— start of GIVEN TEXT —

Mark Chalmers takes us by the hand to explore the dying art of drawing by pulling together contributions from those who steadfastly refuse to put down their pencils. Here we ask what the future holds for a medium that’s been declared dead more often than 3dtv’s and flared trousers.

So the greybeards mutter, yet again, that sketching and freehand drawing are being stifled by the computer.  The era of pencil and paper is over.  Drawing is dead.

Before we mourn the passing of traditional drawing skills, are they correct?  One of the objectives for this article was to test whether that’s true by debating the issues with a range of architects, then ask a tougher question – does it matter?

The artist Saul Steinberg saw drawing as “a sort of reasoning on paper”, in other words thinking through drawing.  Drawing enables you to externalise your thoughts and review the results.  Sketches are fast and succinct, allowing complex ideas to be reduced down to essentials.  By contrast, digital renderings can sometimes provide too much information, too early.

— end of GIVEN TEXT —
— start of RECORDS SUPPLIED —

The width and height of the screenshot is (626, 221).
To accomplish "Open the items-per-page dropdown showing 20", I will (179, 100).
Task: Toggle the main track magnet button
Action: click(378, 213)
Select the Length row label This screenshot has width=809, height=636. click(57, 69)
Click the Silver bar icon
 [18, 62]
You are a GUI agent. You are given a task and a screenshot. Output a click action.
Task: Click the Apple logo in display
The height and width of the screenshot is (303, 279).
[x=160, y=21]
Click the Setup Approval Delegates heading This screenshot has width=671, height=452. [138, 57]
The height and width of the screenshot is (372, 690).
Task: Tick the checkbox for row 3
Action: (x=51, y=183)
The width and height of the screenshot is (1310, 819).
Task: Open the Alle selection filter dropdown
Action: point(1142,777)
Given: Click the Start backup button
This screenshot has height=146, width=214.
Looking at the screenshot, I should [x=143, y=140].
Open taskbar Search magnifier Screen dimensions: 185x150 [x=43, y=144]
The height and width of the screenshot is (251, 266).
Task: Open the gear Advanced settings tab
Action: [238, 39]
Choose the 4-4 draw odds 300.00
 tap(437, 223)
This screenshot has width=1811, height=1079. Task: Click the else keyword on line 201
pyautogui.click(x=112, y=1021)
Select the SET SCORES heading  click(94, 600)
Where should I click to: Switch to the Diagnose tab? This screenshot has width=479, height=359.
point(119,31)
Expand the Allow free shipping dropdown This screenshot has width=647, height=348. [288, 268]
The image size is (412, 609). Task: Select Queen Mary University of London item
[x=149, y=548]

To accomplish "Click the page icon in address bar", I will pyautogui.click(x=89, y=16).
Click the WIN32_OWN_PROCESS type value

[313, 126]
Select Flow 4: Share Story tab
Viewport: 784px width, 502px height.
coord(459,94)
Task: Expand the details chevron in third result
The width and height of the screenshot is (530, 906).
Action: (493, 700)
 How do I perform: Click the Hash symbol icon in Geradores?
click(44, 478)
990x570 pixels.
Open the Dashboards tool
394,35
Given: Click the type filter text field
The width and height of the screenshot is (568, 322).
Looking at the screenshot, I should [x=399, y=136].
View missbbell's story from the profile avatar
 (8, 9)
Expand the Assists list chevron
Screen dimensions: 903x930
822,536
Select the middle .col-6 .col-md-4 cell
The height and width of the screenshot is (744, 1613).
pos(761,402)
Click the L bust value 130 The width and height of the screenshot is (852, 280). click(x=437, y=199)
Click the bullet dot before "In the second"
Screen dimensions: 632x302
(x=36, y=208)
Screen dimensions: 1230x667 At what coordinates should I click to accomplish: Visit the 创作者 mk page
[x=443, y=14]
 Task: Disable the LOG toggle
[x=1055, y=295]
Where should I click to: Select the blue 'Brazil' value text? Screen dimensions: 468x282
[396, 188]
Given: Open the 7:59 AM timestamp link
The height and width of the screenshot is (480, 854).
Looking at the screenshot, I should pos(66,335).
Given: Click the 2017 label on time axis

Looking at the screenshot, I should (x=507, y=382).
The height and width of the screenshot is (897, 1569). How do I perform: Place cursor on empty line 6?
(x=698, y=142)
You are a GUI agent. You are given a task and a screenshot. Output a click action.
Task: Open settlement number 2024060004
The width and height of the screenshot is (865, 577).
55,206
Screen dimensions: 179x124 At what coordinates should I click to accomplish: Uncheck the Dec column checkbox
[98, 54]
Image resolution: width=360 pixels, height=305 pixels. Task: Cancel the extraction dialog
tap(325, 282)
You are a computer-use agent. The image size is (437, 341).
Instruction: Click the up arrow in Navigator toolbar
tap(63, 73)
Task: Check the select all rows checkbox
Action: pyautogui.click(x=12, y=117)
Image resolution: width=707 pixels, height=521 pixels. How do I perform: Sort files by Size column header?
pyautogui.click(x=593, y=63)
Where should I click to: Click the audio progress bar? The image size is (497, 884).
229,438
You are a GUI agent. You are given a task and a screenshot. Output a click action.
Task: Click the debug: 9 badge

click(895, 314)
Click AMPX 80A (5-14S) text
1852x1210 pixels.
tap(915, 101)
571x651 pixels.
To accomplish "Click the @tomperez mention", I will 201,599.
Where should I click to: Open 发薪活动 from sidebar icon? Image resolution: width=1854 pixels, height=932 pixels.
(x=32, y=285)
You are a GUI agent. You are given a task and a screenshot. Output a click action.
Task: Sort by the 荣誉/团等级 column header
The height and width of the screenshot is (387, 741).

— end of RECORDS SUPPLIED —

#### EXERCISE TASKS:
**A)** Answer these questions using the passage on drawing, one line per answer:
(i) Who pulls together the contributions on the art of drawing?
(ii) How did the artist Saul Steinberg describe drawing?
(iii) According to the passage, what can digital renderings sometimes provide?
**B)** What do the greybeards mutter in the passage on drawing? List each of their claims.
**C)** Copy the passage on drawing word for word, starting at "Before we mourn" and ending at "does it matter?".

#### PER-TASK ANSWERS:
**A)**
(i) Mark Chalmers
(ii) As "a sort of reasoning on paper"
(iii) Too much information, too early

**B)**
- Sketching and freehand drawing are being stifled by the computer.
- The era of pencil and paper is over.
- Drawing is dead.

**C)**
Before we mourn the passing of traditional drawing skills, are they correct?  One of the objectives for this article was to test whether that’s true by debating the issues with a range of architects, then ask a tougher question – does it matter?